If the Ethernet link LED never lights on any cable + any switch port combination, the SBC's Ethernet PHY is dead or the magnetics on the RJ45 jack have failed. This is a board-level repair. You can source a replacement controller board from D-Central or from Canaan's support portal; swapping it is Phillips-screwdriver work once the miner is open and unplugged. If you don't have experience working inside a powered-off miner with the lid removed, skip to Tier 4 and ship it.
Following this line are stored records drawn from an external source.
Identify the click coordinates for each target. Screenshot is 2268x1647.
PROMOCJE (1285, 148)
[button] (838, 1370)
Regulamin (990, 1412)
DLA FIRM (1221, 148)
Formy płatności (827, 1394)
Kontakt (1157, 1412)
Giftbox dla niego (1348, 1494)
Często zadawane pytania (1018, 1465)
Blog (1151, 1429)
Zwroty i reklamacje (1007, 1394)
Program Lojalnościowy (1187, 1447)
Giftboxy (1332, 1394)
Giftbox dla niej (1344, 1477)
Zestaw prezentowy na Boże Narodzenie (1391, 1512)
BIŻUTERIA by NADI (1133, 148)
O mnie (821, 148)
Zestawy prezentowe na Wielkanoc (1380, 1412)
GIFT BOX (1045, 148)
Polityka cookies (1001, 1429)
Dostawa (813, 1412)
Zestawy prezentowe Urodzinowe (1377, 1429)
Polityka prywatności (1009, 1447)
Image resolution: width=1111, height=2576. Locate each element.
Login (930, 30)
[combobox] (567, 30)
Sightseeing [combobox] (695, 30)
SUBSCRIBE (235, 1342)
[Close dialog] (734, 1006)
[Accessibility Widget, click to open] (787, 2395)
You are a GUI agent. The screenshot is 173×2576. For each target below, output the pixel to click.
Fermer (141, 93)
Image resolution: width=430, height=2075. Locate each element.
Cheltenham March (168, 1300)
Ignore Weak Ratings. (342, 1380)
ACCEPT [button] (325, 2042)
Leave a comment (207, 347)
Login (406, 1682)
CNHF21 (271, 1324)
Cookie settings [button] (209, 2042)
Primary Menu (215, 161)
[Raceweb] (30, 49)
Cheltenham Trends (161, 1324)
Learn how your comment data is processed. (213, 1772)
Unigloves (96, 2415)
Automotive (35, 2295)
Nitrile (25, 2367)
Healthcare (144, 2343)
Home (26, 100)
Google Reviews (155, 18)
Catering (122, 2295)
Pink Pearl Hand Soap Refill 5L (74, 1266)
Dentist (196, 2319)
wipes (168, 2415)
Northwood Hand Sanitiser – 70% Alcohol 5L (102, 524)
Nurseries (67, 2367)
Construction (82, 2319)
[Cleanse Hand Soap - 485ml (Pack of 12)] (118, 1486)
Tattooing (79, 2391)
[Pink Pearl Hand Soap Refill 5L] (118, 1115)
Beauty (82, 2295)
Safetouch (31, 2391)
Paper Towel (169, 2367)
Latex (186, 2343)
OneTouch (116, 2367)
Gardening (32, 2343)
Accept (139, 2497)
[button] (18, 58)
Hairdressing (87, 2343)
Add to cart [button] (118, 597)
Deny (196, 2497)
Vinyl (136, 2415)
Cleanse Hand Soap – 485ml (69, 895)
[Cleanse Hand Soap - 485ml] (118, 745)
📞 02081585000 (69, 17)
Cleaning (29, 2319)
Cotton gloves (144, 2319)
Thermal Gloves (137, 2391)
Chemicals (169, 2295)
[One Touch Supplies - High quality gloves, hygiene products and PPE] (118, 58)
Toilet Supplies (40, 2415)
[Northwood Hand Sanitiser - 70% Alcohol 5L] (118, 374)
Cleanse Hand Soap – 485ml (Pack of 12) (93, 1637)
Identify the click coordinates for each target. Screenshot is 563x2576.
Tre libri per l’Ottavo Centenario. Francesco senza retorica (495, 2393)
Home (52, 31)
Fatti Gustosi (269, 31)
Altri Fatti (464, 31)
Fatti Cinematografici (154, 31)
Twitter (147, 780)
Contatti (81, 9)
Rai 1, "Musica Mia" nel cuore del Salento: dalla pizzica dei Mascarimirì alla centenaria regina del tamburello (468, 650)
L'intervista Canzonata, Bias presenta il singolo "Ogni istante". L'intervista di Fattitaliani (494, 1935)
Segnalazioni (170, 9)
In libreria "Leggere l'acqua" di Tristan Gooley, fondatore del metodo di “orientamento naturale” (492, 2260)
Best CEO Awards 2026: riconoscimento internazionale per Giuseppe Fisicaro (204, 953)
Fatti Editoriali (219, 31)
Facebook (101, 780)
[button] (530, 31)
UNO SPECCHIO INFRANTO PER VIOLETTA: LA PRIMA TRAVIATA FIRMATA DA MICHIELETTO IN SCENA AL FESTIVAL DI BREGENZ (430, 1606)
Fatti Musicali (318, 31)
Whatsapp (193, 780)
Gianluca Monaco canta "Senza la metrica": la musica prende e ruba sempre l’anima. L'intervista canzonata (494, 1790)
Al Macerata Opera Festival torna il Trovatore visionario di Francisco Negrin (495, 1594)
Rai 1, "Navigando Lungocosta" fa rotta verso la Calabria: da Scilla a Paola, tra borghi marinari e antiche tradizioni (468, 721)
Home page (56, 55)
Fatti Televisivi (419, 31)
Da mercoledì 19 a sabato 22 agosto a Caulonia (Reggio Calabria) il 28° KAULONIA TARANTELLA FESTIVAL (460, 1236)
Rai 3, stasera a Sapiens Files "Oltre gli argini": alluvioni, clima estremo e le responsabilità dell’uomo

Never open a powered miner — the PSU primary side sits at 400 V DC.

13

If the AUC3 itself shows no LED activity at all (no power LED, no data LED) even with a known-good USB cable from the controller SBC, the AUC3 has failed. D-Central stocks AUC3 replacements. Swap it out — unplug the old unit from USB and I²C, plug the new one in the same orientation, boot, and the miner will re-enumerate the hashboards automatically. No firmware changes required. This is ~15 minutes of work if the replacement is on hand.

14

When to stop DIY: if Tier 1–3 have not recovered the miner, if the SBC's Ethernet PHY is confirmed dead, if the AUC3 has failed, or if you are not comfortable with low-voltage board-level work near a live PSU primary side, ship the unit (or just the controller board + AUC3) to D-Central. Our bench has schematics, JTAG access to the AUC3, spare SBCs, and Ethernet PHY reflow capability. Typical turnaround 5-10 business days. Full burn-in on every unit before it ships back.

15

Post-repair prevention: set static DHCP reservations for every miner, upgrade to a managed switch with per-port statistics if you have more than 4 miners, segment miners onto their own VLAN if you have more than 6, label every chassis with its MAC address, stock 2-3 spare `CAT5e` or `CAT6` patch cables, and flash current stable Avalon firmware at least once per year. These six steps cut `NET_ERR` reoccurrence to near zero in D-Central's own lab and in customer farms we have audited.

When to Seek Professional Repair

If the steps above do not resolve the issue, or if you are not comfortable performing these repairs yourself, professional service is recommended. Attempting advanced repairs without proper equipment can cause further damage.